Provided passage –
● ● ●

- Film poster
- Directed by: Charles Marquis Warren
- Screenplay by: Orville Hampton
- Story by: Orville Hampton
- Produced by: Robert Kraushaar
- Starring: Hugh Marlowe Coleen Gray
- Cinematography: Joseph F. Biroc
- Music by: Raoul Kraushaar
- Color process: Black and white
- Production company: Regal Films
- Distributed by: 20th Century Fox
- Release date: December 1956;
- Running time: 78 minutes
- Country: United States
- Language: English

= The Black Whip =

1956 film by Charles Marquis Warren

The Black Whip is a 1956 American Civil War Western film directed by Charles Marquis Warren and starring Hugh Marlowe and Coleen Gray.

The film brief describes the film as "two brothers rescue four dance-hall girls, and encounter trouble from a villain wielding a wicked whip".

The film depicts the time as April 1867, when post-war derelicts, plunderers, and looters continue their crazed violence out west. The story and screenplay were written by Orville Hampton.

Sets from the Gunsmoke TV series were used.

==Plot==
John Murdock (Paul Richards) is a notorious outlaw who leads the vicious gang known as the Blacklegs. Armed with his signature black whip, he and his men invade a small town, looking to stir up trouble. In between harassing the girls at the saloon and attacking the locals, the Blacklegs are plotting a bigger scheme: kidnapping the governor of Kentucky (Patrick O'Moore) and holding him for ransom. The only man who stands in their way is former Confederate officer Lorn Crowford (Hugh Marlowe).

● ● ●

What the task requires – According to the film page above, the sets from which TV series were used in The Black Whip?

Source data –
● ● ●

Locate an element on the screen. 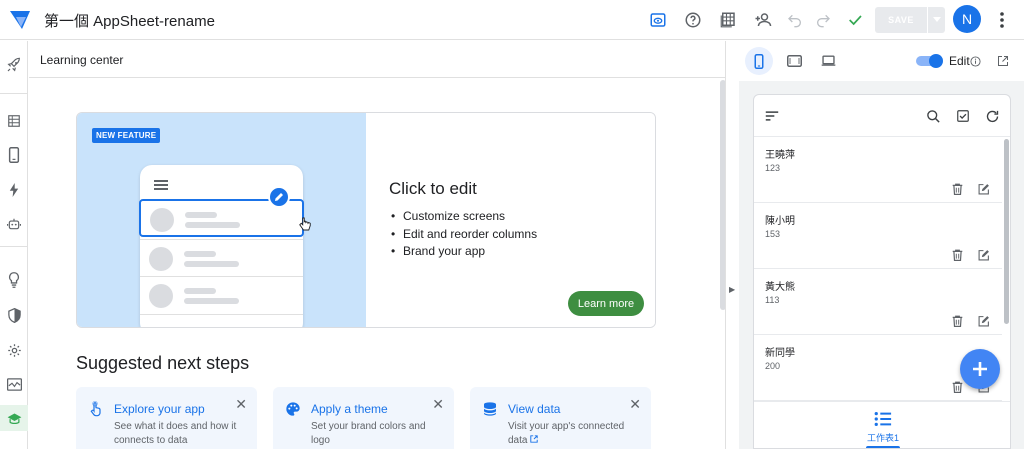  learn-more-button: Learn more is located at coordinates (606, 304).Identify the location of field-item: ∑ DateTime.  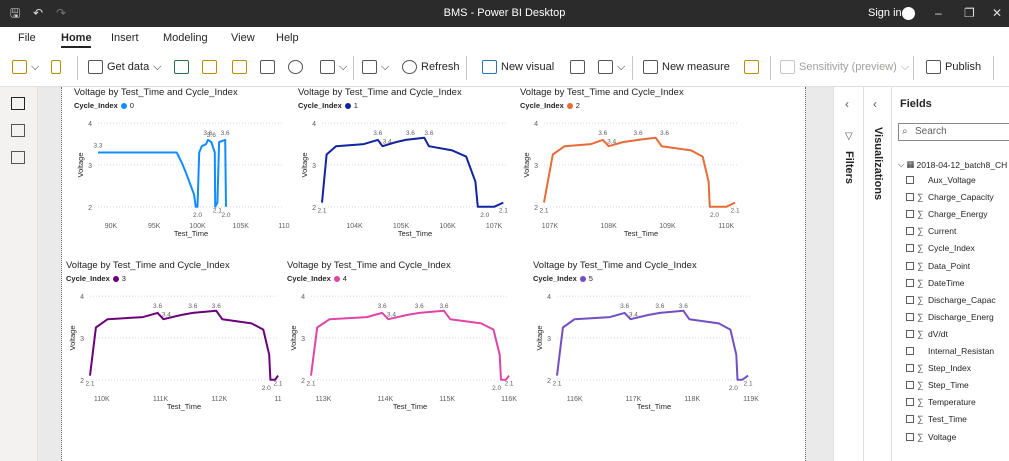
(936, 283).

● ● ●

Exercise solution – The Gunsmoke TV series.